I was ready. I had just finished updating the last few links (and some content) on my clients website and I was ready to check for broken links. I opened the trusty link checker over at W3C Schools and got the following error:
Error: 403 Forbidden by robots.txt
This particular site is a WordPress site and I use the Google XML Sitemap plugin to handle all that stuff, which, in this case defaults to using WordPress to generate the robots.txt. I could, in the WordPress settings, allow search engines access but this was the staging server and I couldn’t allow robots to start searching and indexing it.
What I needed was an exception to allow the W3C Link Checker to search the site.
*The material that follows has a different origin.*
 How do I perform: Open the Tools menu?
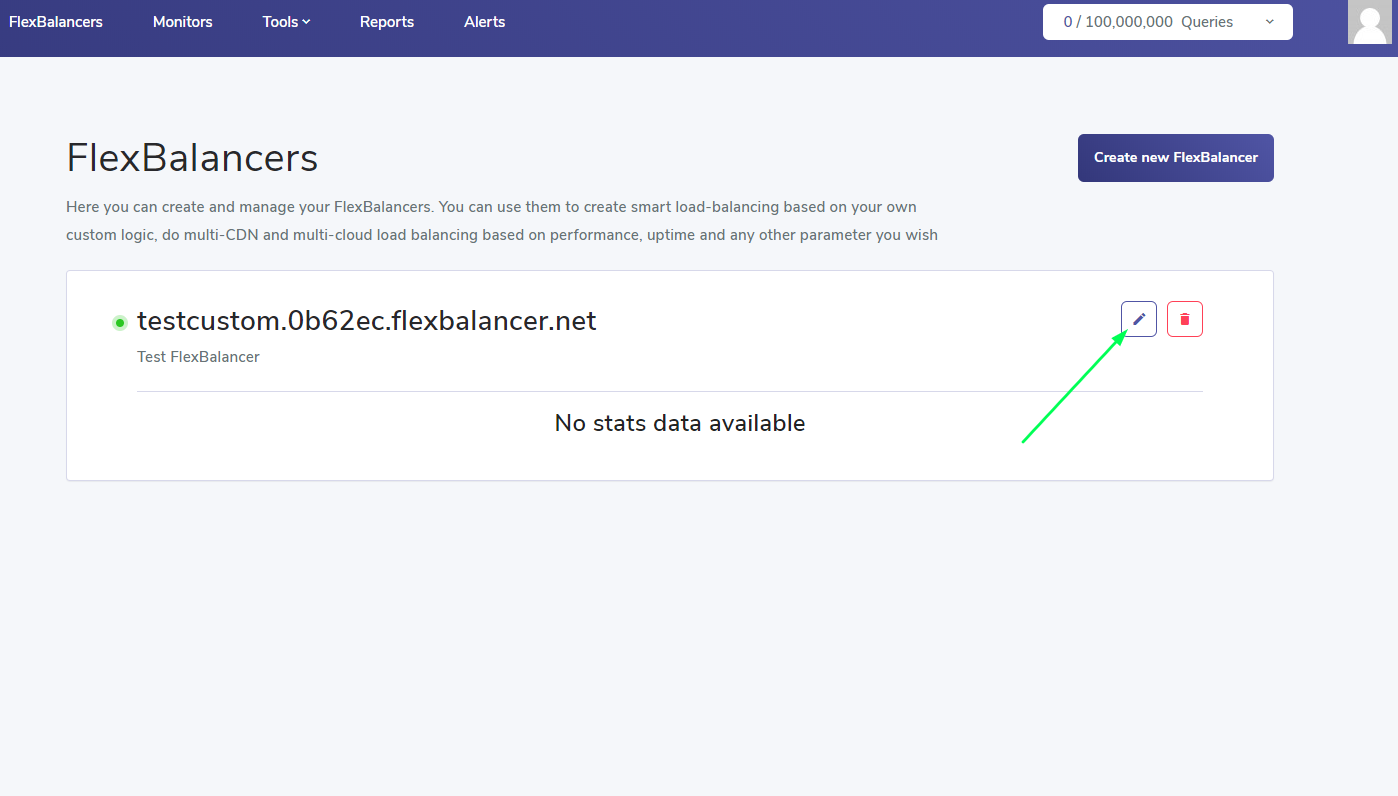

To solve this problem I first copied the exact text from the dynamically generated robots.txt file. I did this by navigating to the file at the root: http://yourclientsdomain/robots.txt. Next, I created a temporary robots.txt file in the root of the site. In it I pasted the exact text from the first step. Then from the W3C Link Checker documentation I added a robots exclusion rule for only their site. Like so:
User-Agent: *
Disallow: /
User-Agent: W3C-checklink
Disallow:
This allows the link checker access to the site, but continues to block all other robots. Once finished I renamed the robots.txt file in the root to robots_backup.txt. I wanted to keep it for the time being. I will be link checking again once we go live. Eventually I will delete it. Happy coding.
Thank you for your post. I’ve been using W3C Link Checker for years and years to keep an eye on the links on my production websites. I just tried today and got the robots.txt error you describe – no idea why! So I added your line to the robots.txt file and it’s now working. Thanks again!
You bet, Pat. Glad it worked for you!